Three-Fifths Compromise on representation
On July 12, 1787, delegates in Philadelphia adopted the three-fifths formula, counting part of the enslaved population for representation and direct taxation.
On July 12, 1787, delegates at the Constitutional Convention in Philadelphia adopted the three-fifths formula for apportioning representation and direct taxation. James Wilson of Pennsylvania and Roger Sherman of Connecticut supported a compromise under which three-fifths of the enslaved population would be counted for seats in the House of Representatives. The vote joined slavery directly to the structure of the new national legislature.

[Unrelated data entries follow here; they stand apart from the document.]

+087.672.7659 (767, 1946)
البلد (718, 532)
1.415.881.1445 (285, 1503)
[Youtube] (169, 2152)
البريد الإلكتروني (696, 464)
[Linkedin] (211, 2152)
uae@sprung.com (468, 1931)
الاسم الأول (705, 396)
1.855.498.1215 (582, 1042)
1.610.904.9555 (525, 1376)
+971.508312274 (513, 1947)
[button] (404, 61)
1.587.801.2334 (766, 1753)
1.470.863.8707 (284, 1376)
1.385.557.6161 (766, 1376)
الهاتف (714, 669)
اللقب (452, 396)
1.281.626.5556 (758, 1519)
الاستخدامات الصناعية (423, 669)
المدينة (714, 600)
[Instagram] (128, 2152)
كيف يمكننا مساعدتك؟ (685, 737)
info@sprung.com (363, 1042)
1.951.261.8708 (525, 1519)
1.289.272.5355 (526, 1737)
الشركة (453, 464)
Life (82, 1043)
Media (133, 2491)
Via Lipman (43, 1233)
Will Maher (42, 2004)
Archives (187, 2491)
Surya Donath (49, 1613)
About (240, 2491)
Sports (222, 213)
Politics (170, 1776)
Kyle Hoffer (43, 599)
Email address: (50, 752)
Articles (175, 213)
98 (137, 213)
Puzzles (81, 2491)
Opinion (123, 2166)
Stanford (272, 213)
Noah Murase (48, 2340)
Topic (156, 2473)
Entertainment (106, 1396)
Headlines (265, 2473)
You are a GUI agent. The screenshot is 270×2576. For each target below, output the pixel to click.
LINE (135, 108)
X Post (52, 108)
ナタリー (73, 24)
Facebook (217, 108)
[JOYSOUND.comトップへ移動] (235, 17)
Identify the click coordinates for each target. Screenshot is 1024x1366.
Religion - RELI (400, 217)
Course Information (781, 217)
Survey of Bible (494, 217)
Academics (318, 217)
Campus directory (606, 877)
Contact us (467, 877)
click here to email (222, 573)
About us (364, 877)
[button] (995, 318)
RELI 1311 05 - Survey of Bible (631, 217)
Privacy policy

The compromise addressed a political struggle between northern and southern delegates over whether enslaved people would increase the power of slaveholding states in Congress. Southern delegates wanted enslaved laborers counted for representation, while several northern delegates objected that states should not gain political power from people held in bondage. The July bargain therefore tied representation, taxation, and slavery together inside the Constitution itself.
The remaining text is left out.